━━━━━ Material provided
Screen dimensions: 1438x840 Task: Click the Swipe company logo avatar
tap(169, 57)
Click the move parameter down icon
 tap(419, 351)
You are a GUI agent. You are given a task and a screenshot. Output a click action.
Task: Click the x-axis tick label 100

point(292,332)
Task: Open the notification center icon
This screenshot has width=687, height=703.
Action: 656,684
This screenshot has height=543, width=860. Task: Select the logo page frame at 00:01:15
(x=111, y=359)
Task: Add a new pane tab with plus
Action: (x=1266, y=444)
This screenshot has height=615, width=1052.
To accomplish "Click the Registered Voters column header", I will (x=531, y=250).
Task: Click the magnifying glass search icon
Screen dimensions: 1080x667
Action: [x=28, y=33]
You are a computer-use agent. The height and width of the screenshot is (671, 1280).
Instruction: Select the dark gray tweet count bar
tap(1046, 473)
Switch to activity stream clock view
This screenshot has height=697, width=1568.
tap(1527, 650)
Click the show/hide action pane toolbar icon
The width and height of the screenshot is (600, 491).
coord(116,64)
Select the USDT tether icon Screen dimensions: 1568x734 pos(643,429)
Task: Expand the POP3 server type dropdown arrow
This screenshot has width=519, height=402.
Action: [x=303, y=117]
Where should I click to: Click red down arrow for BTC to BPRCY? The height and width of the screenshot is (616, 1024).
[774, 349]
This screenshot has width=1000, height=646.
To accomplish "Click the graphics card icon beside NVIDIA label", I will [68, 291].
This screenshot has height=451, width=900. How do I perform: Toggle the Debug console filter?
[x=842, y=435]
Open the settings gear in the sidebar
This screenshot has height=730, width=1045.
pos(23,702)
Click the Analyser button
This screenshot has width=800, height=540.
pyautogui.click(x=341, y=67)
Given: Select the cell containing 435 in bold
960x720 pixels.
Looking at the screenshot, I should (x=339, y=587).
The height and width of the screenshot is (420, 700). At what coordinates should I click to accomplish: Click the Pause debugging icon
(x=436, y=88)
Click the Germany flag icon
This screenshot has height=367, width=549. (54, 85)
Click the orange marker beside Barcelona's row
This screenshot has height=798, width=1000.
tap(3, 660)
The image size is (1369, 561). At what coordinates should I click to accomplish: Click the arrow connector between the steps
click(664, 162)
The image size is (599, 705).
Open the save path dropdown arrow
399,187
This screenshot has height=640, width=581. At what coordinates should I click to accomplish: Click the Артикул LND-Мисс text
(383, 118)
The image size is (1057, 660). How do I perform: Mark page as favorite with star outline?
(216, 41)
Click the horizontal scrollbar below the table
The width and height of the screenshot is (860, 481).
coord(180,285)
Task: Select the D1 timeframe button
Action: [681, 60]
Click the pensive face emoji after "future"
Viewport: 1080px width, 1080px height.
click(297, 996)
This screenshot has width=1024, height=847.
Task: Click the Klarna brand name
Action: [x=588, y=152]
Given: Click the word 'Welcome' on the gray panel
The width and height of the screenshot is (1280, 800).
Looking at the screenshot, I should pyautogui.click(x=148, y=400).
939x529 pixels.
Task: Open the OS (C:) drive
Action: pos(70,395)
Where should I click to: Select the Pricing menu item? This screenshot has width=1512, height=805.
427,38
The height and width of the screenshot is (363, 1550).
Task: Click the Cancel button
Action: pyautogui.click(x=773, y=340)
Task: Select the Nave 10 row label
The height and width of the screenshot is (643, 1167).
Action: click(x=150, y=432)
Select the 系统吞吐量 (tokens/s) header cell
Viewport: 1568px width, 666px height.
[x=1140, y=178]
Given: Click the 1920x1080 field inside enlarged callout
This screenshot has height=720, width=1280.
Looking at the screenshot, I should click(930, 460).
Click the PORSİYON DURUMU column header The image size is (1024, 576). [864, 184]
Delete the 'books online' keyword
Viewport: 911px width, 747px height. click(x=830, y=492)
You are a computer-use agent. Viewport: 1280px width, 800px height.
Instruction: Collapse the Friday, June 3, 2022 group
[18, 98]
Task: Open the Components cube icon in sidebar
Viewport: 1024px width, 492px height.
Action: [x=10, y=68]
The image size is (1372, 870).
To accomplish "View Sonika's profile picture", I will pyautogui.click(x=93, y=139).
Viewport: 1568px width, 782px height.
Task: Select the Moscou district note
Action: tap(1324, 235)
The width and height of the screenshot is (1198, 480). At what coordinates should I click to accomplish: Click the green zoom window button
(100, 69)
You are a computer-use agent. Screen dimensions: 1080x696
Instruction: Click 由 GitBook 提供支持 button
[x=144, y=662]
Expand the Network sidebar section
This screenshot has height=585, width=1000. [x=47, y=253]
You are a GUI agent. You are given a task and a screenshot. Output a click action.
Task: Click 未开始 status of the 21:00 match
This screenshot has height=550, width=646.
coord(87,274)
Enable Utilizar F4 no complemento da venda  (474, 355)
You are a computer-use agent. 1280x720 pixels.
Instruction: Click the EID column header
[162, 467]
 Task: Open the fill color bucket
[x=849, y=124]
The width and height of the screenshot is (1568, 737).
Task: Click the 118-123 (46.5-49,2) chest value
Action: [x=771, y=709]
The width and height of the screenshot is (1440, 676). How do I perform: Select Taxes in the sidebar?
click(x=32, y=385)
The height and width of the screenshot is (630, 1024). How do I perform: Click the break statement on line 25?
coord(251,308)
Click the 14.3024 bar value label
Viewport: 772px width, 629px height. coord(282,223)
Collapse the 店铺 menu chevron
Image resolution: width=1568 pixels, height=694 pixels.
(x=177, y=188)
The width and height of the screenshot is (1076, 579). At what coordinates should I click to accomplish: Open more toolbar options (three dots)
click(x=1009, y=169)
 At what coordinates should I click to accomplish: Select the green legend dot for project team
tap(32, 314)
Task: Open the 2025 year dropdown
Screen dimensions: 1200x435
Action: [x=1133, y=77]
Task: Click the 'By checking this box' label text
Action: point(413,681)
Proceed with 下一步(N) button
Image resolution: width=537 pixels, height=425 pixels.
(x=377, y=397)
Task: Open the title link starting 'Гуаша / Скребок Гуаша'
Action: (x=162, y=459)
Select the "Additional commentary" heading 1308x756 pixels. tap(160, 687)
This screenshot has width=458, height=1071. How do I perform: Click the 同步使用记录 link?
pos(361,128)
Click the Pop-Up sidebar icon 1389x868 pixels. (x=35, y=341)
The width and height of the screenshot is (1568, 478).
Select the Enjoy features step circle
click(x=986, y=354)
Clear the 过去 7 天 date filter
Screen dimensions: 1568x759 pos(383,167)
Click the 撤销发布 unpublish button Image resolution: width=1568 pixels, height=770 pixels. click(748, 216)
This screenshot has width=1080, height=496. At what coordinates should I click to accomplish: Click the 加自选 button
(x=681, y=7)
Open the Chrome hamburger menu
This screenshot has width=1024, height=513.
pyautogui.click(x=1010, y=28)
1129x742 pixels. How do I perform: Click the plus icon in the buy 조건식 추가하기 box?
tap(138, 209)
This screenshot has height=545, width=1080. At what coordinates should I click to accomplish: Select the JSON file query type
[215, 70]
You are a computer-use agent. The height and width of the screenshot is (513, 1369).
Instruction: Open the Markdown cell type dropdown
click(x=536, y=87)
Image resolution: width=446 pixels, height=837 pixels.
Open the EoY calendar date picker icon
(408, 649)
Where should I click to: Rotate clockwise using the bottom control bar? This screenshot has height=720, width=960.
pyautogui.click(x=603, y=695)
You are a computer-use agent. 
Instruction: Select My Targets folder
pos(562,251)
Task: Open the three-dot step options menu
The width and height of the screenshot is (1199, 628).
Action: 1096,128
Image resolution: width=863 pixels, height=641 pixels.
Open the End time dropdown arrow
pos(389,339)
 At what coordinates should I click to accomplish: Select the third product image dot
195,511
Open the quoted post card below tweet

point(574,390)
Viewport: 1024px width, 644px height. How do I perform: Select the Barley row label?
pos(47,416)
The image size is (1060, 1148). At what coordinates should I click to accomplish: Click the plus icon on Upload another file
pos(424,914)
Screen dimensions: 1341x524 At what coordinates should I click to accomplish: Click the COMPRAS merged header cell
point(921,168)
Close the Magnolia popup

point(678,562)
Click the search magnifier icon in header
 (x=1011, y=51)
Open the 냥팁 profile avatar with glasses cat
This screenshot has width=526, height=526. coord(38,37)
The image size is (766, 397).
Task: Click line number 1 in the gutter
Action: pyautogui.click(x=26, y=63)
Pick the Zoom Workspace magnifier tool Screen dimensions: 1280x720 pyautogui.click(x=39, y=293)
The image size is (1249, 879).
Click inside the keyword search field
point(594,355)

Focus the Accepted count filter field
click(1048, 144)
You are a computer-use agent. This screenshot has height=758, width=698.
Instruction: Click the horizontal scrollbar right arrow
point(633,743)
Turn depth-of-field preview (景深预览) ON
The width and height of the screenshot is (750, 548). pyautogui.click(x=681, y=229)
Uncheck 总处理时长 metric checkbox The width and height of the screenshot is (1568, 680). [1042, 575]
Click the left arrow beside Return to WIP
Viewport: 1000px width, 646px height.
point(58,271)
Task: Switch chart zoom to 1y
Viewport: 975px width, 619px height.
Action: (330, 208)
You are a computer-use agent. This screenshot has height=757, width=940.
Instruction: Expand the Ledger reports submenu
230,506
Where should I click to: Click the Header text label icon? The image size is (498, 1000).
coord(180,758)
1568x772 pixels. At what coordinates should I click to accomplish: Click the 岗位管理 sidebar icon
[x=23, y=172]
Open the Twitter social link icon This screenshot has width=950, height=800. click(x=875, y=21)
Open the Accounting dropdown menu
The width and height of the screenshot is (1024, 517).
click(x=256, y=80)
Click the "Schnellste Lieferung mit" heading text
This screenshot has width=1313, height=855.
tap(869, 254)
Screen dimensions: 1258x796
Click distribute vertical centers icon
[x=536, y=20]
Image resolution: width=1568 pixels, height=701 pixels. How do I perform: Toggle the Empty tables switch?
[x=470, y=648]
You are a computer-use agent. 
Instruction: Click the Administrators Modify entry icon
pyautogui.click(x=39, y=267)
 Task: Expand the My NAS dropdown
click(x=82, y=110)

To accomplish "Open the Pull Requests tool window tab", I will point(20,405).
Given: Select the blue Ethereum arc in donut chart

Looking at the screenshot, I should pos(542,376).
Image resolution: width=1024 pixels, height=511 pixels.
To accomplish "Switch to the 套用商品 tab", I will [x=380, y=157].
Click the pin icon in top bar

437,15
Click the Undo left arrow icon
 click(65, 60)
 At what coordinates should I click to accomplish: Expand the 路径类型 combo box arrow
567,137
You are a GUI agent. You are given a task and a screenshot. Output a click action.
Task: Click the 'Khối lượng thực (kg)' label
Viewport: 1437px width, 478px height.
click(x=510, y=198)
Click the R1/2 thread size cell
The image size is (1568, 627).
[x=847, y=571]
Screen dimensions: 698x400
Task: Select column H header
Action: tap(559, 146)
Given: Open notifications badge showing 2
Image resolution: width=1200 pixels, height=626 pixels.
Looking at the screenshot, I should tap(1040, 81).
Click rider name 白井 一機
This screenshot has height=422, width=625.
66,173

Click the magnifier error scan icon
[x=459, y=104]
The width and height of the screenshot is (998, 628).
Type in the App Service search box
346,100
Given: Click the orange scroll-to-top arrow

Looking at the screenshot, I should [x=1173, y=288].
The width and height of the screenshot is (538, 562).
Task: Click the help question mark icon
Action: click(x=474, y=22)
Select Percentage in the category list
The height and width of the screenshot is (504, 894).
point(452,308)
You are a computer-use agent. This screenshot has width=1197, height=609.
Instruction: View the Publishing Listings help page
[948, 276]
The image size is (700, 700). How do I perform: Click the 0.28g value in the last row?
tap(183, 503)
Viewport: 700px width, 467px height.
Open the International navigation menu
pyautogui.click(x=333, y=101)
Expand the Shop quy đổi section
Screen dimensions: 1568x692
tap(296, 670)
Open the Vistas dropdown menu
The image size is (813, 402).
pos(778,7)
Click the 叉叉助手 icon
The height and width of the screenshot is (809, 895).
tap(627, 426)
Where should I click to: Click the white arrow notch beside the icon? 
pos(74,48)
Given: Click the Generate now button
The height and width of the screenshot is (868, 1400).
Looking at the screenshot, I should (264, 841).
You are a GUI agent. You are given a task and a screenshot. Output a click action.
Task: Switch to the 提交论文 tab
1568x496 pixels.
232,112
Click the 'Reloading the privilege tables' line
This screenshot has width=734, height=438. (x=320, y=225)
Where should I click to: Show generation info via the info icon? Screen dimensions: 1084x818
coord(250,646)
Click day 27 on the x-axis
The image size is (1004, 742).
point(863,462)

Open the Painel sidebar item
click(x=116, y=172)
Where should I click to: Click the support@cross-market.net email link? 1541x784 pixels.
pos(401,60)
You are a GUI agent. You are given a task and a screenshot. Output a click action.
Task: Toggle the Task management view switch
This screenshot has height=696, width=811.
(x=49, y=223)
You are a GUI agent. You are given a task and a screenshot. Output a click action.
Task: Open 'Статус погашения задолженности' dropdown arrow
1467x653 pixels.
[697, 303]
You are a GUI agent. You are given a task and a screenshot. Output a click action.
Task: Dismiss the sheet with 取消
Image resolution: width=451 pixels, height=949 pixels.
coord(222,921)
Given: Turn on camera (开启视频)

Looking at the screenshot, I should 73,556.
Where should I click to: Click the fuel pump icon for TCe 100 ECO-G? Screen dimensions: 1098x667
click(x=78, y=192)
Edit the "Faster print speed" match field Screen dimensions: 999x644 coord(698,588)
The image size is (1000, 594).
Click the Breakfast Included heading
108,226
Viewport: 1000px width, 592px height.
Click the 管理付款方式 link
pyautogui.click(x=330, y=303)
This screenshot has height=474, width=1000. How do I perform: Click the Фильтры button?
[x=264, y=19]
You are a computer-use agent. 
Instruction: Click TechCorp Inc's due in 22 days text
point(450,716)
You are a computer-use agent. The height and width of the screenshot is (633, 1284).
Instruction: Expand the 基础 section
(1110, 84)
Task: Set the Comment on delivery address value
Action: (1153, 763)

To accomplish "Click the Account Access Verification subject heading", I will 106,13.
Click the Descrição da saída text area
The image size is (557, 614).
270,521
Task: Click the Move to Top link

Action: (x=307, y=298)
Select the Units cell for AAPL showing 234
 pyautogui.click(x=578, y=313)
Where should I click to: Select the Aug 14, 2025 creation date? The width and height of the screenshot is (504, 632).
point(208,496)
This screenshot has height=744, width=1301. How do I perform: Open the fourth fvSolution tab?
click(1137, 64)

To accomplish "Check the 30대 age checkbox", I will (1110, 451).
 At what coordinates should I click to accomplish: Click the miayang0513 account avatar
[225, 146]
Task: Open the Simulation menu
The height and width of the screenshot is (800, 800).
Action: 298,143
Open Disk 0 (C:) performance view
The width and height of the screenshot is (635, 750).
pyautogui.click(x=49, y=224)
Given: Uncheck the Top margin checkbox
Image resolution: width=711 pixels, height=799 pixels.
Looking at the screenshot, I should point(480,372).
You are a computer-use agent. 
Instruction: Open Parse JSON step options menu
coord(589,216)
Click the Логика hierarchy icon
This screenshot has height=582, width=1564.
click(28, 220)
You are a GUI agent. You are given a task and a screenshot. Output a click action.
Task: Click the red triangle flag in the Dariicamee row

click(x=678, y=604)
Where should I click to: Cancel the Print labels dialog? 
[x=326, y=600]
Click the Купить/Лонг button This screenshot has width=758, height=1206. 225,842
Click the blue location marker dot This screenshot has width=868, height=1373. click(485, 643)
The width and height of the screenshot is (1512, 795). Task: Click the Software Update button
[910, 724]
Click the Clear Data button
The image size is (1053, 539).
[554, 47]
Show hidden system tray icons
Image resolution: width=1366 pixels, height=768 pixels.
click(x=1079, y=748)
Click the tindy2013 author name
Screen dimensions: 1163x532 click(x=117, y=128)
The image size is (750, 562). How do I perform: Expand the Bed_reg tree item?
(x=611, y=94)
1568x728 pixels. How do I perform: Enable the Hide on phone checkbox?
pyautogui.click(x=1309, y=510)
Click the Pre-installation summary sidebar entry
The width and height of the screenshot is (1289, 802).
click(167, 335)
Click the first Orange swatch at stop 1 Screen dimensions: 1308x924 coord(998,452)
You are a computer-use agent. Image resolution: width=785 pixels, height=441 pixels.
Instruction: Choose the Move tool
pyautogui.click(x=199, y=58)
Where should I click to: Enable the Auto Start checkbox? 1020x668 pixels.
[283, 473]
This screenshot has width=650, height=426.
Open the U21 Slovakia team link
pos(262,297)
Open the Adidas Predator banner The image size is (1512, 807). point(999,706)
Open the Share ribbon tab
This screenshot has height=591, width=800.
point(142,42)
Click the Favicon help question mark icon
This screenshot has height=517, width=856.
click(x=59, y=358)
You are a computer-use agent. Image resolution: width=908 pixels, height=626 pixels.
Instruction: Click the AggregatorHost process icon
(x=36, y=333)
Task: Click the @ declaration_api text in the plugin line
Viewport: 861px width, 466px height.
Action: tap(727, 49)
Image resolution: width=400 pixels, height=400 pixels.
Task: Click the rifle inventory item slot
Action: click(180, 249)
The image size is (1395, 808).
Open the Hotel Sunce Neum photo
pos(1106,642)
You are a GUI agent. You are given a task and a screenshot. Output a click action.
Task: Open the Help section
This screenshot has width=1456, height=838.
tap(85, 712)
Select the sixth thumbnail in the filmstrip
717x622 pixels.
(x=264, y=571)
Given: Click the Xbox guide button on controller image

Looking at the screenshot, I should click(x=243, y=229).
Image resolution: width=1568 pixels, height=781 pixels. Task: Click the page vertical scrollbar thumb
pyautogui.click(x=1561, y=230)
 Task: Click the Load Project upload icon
━━━━━━━━━━
Task directions: Your task is to count the lines of the records that contain "Uncheck". Answer with only that number.

Answer to the exercise: 2